Oxford Blues

A reader writes:

I was at Oxford from 1983-87 too (Keble - 'not really Oxford' as one family friend put it) and as a Grammar School boy I have memories of the Bullingdon club and their ilk seared into my amygdala. The main thing that I was conscious was the sense of total entitlement ... that the world in general and Oxford in particular revolved around them.

I've never been unhappier than I was at Oxford, largely because of the class split that was still totally evident there. The year afterwards, I went to the States and realised that the entire worlds was NOT like Oxford and that in a meritocracy it didn't actually matter whether you had been a member of the Bullingdon club or not. Those who have not seen their progeny up close tend to think that places like Eton and institutions like Oxford prepare men and women for positions of great power and responsibility. The truth is quite the opposite, and that is the real reason why we should be wary of yet another Old Etonian, or Skull-and-Boneser, jostling for the reins of power.
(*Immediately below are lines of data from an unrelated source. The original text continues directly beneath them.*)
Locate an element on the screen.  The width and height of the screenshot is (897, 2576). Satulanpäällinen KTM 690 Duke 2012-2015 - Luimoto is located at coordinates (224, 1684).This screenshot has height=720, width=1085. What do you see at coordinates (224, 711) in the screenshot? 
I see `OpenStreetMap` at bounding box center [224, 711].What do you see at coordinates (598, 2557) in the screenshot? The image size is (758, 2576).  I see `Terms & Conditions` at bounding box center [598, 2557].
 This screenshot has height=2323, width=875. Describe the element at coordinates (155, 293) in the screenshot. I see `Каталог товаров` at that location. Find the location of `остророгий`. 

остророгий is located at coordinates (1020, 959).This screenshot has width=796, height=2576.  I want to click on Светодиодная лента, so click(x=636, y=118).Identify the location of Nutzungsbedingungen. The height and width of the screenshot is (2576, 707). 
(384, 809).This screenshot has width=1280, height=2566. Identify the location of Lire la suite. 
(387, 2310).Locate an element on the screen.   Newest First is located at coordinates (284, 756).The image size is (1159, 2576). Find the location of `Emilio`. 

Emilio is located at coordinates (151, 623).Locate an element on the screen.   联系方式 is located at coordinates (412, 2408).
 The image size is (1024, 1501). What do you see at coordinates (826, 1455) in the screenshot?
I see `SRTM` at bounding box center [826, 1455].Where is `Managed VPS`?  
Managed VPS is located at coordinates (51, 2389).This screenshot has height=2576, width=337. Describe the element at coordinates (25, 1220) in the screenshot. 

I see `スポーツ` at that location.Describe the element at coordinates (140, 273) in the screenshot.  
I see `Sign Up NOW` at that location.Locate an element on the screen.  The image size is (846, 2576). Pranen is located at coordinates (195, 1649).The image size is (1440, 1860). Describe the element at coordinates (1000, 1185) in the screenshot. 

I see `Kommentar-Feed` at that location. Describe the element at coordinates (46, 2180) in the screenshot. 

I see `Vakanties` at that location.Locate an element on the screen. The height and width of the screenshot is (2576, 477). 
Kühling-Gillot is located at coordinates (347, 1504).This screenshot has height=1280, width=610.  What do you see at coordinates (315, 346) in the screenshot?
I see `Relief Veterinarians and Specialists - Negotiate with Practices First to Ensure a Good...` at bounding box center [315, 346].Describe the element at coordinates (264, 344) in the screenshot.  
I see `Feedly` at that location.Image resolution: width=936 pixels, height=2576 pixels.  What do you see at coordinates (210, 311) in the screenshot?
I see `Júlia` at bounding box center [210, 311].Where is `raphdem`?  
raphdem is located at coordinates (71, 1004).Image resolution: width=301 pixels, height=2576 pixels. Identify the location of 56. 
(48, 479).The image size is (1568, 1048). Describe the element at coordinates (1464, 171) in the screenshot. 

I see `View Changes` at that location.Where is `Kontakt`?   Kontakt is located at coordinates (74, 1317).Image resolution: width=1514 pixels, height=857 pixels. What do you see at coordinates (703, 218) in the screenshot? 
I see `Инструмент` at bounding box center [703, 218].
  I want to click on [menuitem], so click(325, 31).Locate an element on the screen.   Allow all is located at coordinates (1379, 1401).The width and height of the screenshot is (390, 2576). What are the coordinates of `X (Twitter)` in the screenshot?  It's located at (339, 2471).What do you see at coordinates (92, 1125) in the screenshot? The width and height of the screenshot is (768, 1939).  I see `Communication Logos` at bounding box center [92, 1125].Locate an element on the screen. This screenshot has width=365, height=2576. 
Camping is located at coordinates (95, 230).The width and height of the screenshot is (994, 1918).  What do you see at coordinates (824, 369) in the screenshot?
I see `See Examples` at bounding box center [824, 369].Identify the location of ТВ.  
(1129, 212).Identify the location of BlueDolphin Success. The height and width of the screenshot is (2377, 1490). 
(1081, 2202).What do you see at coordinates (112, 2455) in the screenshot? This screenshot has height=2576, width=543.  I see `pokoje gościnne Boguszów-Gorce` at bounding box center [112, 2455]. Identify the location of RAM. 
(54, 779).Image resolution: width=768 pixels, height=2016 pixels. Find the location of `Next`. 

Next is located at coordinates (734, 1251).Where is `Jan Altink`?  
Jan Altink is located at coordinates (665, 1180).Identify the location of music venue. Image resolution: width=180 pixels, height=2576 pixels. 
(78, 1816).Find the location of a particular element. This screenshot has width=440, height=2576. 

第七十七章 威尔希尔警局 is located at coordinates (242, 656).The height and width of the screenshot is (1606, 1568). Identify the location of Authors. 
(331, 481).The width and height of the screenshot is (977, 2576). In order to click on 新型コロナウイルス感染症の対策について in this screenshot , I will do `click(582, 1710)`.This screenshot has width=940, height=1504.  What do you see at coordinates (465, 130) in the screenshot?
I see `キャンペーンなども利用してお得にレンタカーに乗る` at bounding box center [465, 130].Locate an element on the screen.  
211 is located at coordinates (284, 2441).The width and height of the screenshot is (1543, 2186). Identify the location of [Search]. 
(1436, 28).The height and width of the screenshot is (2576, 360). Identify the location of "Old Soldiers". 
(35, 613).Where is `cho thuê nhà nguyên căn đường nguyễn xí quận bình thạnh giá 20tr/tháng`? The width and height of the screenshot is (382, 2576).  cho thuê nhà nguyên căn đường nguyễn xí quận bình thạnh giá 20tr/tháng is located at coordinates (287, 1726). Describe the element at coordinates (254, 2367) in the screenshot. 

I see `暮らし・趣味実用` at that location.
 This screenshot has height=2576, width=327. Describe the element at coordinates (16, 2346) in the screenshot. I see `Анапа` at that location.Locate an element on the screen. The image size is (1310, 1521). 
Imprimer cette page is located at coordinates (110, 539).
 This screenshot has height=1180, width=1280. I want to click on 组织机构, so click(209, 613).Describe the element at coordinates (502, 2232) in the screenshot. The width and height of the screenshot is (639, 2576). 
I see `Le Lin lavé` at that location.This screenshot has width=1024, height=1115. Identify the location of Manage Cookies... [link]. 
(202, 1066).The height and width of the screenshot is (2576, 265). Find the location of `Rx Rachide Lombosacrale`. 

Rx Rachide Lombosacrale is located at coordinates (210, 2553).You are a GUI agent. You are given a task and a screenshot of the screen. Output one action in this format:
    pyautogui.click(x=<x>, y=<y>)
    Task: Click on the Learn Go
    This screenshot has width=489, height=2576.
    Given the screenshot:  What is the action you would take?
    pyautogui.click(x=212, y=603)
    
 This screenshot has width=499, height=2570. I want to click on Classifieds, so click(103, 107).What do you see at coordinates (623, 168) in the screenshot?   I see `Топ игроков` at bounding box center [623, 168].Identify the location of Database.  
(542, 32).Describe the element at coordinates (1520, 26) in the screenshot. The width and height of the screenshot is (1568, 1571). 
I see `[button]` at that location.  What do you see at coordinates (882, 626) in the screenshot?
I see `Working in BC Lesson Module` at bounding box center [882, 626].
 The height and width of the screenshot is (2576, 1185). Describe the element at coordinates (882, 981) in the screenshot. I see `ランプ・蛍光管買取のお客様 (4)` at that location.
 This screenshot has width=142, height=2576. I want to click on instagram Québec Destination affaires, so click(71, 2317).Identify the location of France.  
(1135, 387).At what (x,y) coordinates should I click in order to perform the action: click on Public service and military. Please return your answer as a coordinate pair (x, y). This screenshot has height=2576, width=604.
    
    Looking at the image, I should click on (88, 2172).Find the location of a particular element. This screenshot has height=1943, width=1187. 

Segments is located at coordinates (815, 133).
I'm not so bitter. I've known many Etonians who are well-balanced, sane and gifted people. Same with Skull and Bones: they can't all be at the same level as the president has turned out to be. My own lesson coming to America was to let these resentments die the death they deserve. Of course, immigrating to America was the lazy Brit's way to avoid the class issue. But it seems that many of those who never left have come to feel the same way.